Action item: Would you set down the data below exactly as shown?

Records for this task:
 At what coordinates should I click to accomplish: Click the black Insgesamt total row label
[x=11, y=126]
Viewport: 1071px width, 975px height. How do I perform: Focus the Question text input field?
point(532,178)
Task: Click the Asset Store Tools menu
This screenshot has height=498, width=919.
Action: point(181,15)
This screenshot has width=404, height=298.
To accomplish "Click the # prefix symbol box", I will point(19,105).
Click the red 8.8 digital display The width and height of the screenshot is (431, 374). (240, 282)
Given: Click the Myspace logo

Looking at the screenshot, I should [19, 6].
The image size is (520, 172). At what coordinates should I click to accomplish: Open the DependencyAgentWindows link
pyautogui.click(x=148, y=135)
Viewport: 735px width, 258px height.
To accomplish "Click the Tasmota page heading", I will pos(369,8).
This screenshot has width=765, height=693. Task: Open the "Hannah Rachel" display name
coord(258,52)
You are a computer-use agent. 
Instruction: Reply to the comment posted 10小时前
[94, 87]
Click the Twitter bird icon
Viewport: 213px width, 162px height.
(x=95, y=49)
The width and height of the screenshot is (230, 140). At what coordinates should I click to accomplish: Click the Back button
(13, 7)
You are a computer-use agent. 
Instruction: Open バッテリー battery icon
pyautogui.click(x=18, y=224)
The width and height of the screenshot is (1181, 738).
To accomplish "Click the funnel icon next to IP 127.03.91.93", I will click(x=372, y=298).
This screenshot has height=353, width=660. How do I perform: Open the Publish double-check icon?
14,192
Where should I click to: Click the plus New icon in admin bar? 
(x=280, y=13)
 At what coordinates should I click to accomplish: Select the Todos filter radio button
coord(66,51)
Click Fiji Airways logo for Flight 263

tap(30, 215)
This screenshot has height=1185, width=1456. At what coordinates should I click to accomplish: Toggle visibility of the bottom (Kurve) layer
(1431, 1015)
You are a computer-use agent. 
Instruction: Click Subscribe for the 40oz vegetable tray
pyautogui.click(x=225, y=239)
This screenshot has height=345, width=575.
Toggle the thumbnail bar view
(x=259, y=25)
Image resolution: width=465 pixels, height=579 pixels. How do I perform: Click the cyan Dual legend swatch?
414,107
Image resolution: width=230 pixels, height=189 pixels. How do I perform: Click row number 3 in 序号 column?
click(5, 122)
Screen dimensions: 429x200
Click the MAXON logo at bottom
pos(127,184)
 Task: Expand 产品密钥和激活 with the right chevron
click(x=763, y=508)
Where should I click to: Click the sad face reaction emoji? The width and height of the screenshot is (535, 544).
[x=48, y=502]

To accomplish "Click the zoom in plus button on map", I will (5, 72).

Reply to the task:
 At what coordinates should I click to accomplish: Click the black Insgesamt total row label
[x=11, y=126]
Viewport: 1071px width, 975px height. How do I perform: Focus the Question text input field?
point(532,178)
Task: Click the Asset Store Tools menu
This screenshot has height=498, width=919.
Action: point(181,15)
This screenshot has width=404, height=298.
To accomplish "Click the # prefix symbol box", I will point(19,105).
Click the red 8.8 digital display The width and height of the screenshot is (431, 374). (240, 282)
Given: Click the Myspace logo

Looking at the screenshot, I should [19, 6].
The image size is (520, 172). At what coordinates should I click to accomplish: Open the DependencyAgentWindows link
pyautogui.click(x=148, y=135)
Viewport: 735px width, 258px height.
To accomplish "Click the Tasmota page heading", I will pos(369,8).
This screenshot has width=765, height=693. Task: Open the "Hannah Rachel" display name
coord(258,52)
You are a computer-use agent. 
Instruction: Reply to the comment posted 10小时前
[94, 87]
Click the Twitter bird icon
Viewport: 213px width, 162px height.
(x=95, y=49)
The width and height of the screenshot is (230, 140). At what coordinates should I click to accomplish: Click the Back button
(13, 7)
You are a computer-use agent. 
Instruction: Open バッテリー battery icon
pyautogui.click(x=18, y=224)
The width and height of the screenshot is (1181, 738).
To accomplish "Click the funnel icon next to IP 127.03.91.93", I will click(x=372, y=298).
This screenshot has height=353, width=660. How do I perform: Open the Publish double-check icon?
14,192
Where should I click to: Click the plus New icon in admin bar? 
(x=280, y=13)
 At what coordinates should I click to accomplish: Select the Todos filter radio button
coord(66,51)
Click Fiji Airways logo for Flight 263

tap(30, 215)
This screenshot has height=1185, width=1456. At what coordinates should I click to accomplish: Toggle visibility of the bottom (Kurve) layer
(1431, 1015)
You are a computer-use agent. 
Instruction: Click Subscribe for the 40oz vegetable tray
pyautogui.click(x=225, y=239)
This screenshot has height=345, width=575.
Toggle the thumbnail bar view
(x=259, y=25)
Image resolution: width=465 pixels, height=579 pixels. How do I perform: Click the cyan Dual legend swatch?
414,107
Image resolution: width=230 pixels, height=189 pixels. How do I perform: Click row number 3 in 序号 column?
click(5, 122)
Screen dimensions: 429x200
Click the MAXON logo at bottom
pos(127,184)
 Task: Expand 产品密钥和激活 with the right chevron
click(x=763, y=508)
Where should I click to: Click the sad face reaction emoji? The width and height of the screenshot is (535, 544).
[x=48, y=502]

To accomplish "Click the zoom in plus button on map", I will (5, 72).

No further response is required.